Not knowing what the fuck he was talking about (typical), I slinked away and got back to reading Daniel Okrent’s superb 2010 history of Prohibition in the United States, Last Call. First, here’s to all the ladies and las chicas who spearheaded the Temperance movement and are really the ones to “thank” for that grand and crazy decade of dryness. It was really out of control—believe me, I was there. Rooster and I had settled in Kanas around the turn of the century, eager to get into bootlegging in the first state to go dry. Problem was we got there about 20 years too late: Kansas went dry in 1880, and stayed that way until 1948. You couldn’t even open a BAR in Kansas until 1987; by then, Rooster and I were long gone, all wet and far from home.

What I find amusing about Okrent’s book is how strongly it corresponds to our world today. In the early-1900s, very few of the “drys” who advocated for Prohibition thought it would work, thought it would be enforced, or thought it was a good idea. All these politicians, from Warren G. Harding to Woodrow Wilson to Joseph P. Kennedy to J. Edgar Hoover, maintained private booze supplies while thousands more Americans simply got their liquor from Canada (Northerners) or made their own (the South). You ever had moonshine? Oh my god. Never again. NEVER AGAIN. I don’t even drink anymore, it hasn’t been any fun since FourLoko was outlawed and re-formulated. You’ll never know what that shit was like in 2009. It was the Millennial Quaalude. I’ve had both, and FourLoko was better.

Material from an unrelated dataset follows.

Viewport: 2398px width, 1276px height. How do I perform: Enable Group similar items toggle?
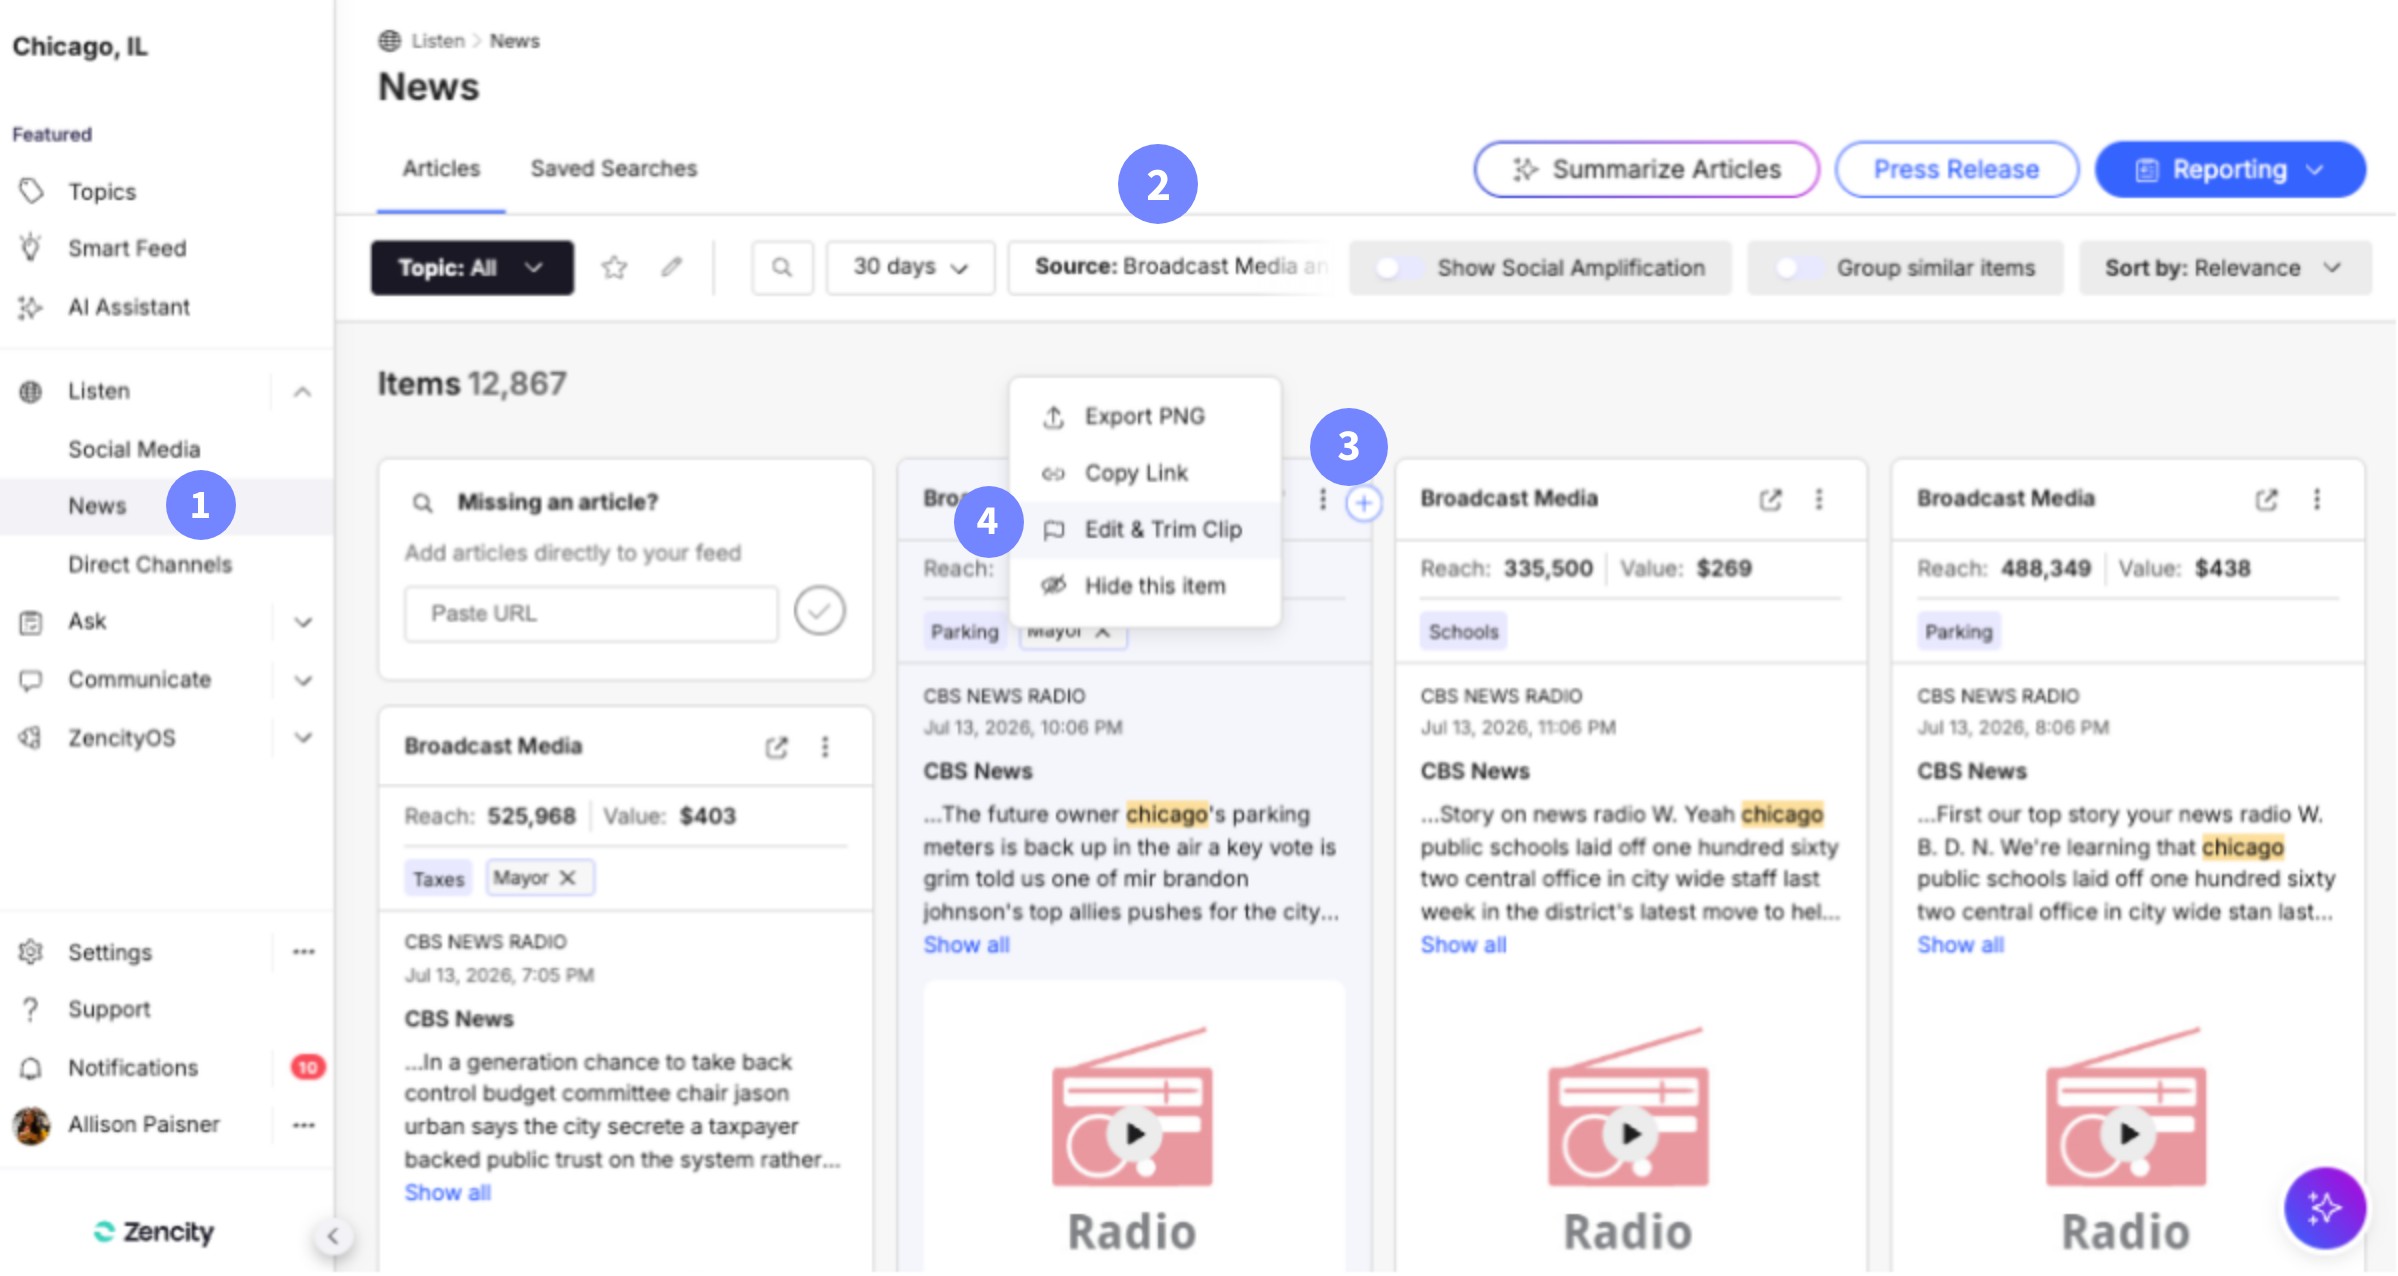[1797, 268]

The most satisfying post-editing activity I’ve taken up are lighting tests: I put up two 12x12 panel LED’s, point them at opposite walls, dress the room, and mix the colors. Right now it’s green and red OBVIOUSLY so I got another two out and started mixing them with different combinations of saturated colors, warm and cold. Hopefully Da Boss will, in his way, understand how light works and, perhaps, improve the quality of his lighting design. “Hey Monica, why are all the lights pointed at the walls…” WELL I GUESS I WAS WRONG AGAIN! “It looks pretty neat, honestly.” Never mind, it worked, I told you it would work, it wasn’t ever not going to work, I was born to make this work and happen.